Private Sportwettenanbieter und Internet-Wettbüros werden nun in Deutschland aktiv werden. Doch erst müssen noch die deutschen Gerichte über die Klagen der Glücksspielanbieter entscheiden. Das Urteil ist vor allem so wichtig, weil von dem Gesamtumsatz von über 7 Milliarden Euro viele Angebote in einer rechtlichen Grauzone stattfanden und staatliche Stellen keine rechtliche Handhabe hatten. Darauf weist Bild.de hin.
FAZ.net berichtet von einer Kursralley bei den Gewinnspielaktien. Von gut sechs bis weit über 100 Prozent sind am Mittwoch die Aktien einiger Branchenvertreter gestiegen.
Auch golem.de schreibt zum Gewinnspiel-Urteil des Europäischen Gerichtshofes.
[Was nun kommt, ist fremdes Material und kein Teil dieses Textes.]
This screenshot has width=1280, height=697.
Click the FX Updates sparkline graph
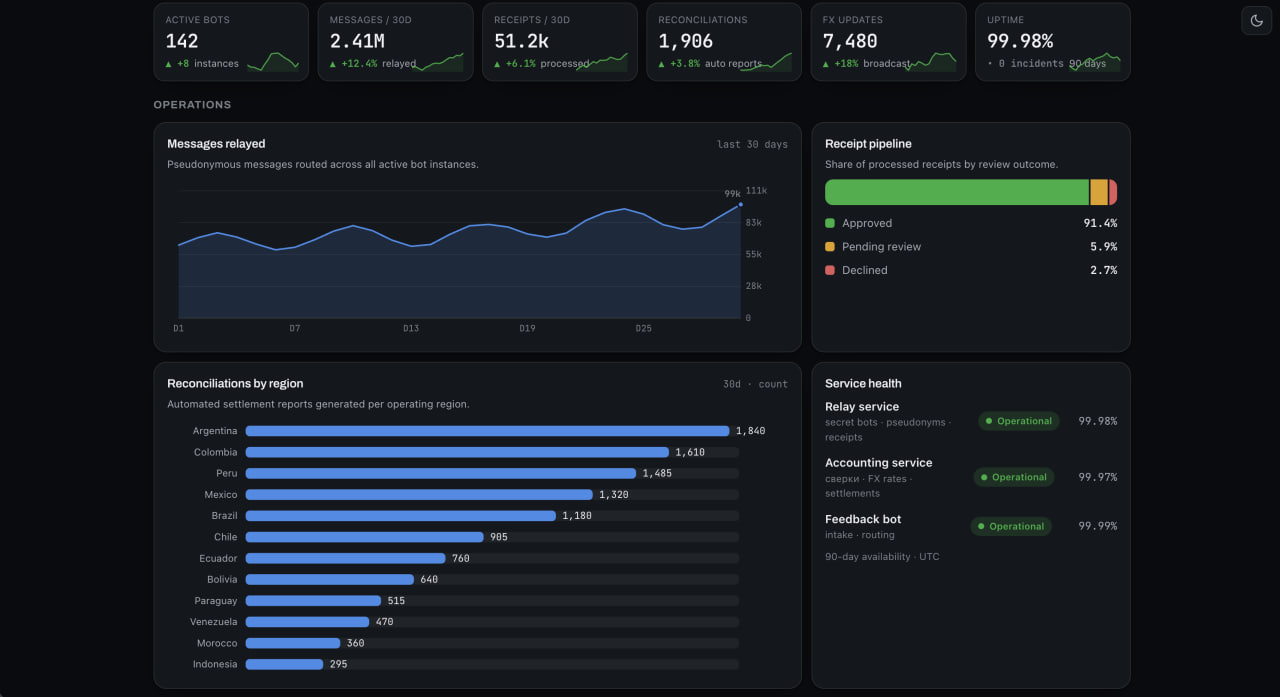click(930, 61)
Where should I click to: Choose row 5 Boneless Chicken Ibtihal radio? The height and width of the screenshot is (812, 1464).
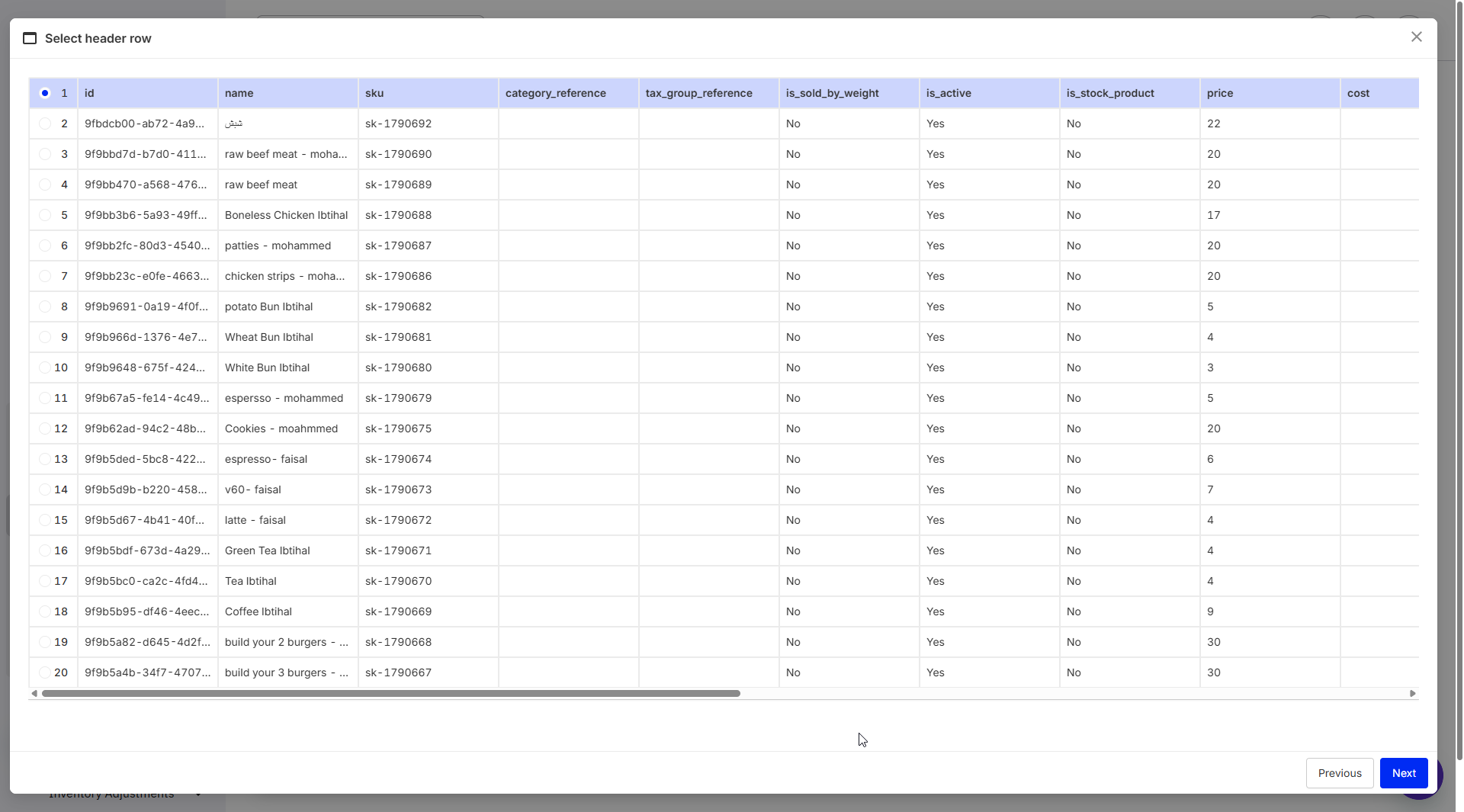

Der Focus titelt Privates Glücksspiel wird salonfähig und sieht in dem Urteil eine Lizenz zum Zocken.
In Pforzheim überlegt man bei der Stadtverwaltung nun schon, wo sich Wetbüros ansiedeln dürfen, so ist der Pforzheimer Zeitung zu entnehmen.
gerade die ganzen Fussball Wett Firmen werden sich hierbei freuen, da gerade Sport Wetten in den letzten Jahren enorm an Kunden gewonnen haben!